Exercise instructions: I need each line of the entries below that includes the string "agent".

Data under study:
****************************************

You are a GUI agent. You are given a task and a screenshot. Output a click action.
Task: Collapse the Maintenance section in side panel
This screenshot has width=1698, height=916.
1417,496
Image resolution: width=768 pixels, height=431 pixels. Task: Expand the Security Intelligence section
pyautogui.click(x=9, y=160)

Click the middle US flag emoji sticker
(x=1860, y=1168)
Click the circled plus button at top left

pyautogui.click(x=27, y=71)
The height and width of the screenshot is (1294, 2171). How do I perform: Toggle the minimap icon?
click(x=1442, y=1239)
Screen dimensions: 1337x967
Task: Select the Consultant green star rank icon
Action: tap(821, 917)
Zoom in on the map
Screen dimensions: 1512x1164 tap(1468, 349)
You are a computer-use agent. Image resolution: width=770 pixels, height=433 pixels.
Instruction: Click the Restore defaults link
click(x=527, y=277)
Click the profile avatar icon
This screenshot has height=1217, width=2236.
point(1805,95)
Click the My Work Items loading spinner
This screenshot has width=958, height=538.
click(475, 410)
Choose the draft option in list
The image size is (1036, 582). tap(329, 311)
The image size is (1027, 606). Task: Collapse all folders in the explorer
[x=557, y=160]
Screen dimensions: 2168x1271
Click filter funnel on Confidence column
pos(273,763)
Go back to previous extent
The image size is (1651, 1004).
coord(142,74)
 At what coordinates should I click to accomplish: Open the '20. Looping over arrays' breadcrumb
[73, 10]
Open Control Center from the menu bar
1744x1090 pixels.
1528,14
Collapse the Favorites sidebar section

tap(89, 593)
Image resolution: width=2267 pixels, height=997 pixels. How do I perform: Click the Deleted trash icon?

****************************************

Worked solution:
You are a GUI agent. You are given a task and a screenshot. Output a click action.
You are a computer-use agent. Image resolution: width=770 pixels, height=433 pixels.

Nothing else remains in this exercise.